(Dataset items)

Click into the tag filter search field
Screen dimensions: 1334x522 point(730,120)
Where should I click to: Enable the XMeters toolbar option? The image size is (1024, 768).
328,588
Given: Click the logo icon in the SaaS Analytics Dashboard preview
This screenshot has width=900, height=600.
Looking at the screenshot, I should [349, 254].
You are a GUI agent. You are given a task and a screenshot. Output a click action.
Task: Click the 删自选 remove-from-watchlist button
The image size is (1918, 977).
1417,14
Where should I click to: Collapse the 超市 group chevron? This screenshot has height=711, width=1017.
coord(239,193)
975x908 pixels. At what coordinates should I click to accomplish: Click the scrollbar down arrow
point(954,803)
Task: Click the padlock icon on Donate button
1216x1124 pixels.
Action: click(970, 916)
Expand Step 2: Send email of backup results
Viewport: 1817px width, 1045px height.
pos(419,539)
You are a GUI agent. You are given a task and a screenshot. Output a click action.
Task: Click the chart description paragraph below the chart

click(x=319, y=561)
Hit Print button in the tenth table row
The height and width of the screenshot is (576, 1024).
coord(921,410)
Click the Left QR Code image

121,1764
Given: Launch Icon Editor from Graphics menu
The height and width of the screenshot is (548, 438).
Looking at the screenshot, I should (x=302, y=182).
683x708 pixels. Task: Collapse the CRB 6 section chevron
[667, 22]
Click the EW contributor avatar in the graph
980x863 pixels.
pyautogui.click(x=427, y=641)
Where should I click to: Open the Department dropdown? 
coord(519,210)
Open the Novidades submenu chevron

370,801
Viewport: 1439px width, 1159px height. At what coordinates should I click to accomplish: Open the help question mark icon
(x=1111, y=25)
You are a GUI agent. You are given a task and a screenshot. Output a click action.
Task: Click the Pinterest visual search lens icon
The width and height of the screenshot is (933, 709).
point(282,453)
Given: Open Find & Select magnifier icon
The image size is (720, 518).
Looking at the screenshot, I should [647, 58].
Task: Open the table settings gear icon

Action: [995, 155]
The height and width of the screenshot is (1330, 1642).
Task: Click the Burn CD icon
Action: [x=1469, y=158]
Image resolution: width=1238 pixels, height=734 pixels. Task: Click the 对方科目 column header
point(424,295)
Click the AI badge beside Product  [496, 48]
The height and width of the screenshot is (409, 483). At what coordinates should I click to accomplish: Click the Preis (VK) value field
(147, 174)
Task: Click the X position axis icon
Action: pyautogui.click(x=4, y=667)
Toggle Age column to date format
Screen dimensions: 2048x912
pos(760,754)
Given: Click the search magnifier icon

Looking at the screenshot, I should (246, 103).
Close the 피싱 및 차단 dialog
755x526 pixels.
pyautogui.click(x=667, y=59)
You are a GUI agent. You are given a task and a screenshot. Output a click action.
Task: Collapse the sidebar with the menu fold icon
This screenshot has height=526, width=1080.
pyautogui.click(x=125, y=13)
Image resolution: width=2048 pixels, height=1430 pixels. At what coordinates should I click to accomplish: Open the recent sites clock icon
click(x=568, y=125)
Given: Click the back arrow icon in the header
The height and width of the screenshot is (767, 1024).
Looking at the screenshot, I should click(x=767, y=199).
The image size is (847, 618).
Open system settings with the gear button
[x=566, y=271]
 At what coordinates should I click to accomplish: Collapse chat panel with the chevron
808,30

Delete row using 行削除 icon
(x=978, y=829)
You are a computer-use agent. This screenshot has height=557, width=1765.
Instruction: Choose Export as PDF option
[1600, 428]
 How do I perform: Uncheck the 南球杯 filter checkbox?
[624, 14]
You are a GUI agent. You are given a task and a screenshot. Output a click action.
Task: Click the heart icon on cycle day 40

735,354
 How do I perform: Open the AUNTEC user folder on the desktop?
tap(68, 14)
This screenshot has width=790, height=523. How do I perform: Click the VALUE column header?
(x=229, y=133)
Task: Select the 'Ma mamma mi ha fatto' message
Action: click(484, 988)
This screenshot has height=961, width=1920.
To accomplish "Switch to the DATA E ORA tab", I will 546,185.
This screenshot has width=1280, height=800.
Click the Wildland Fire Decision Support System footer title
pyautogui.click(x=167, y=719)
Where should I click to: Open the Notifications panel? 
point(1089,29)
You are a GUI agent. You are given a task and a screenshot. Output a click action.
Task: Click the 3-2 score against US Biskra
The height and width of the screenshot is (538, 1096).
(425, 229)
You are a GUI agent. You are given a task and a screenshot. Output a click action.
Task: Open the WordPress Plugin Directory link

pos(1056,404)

▶ _Your objective_: Filter the entries and copy out every line with the word "from".

▶ _Answer for the task_:
Task: Click the 删自选 remove-from-watchlist button
Given: Launch Icon Editor from Graphics menu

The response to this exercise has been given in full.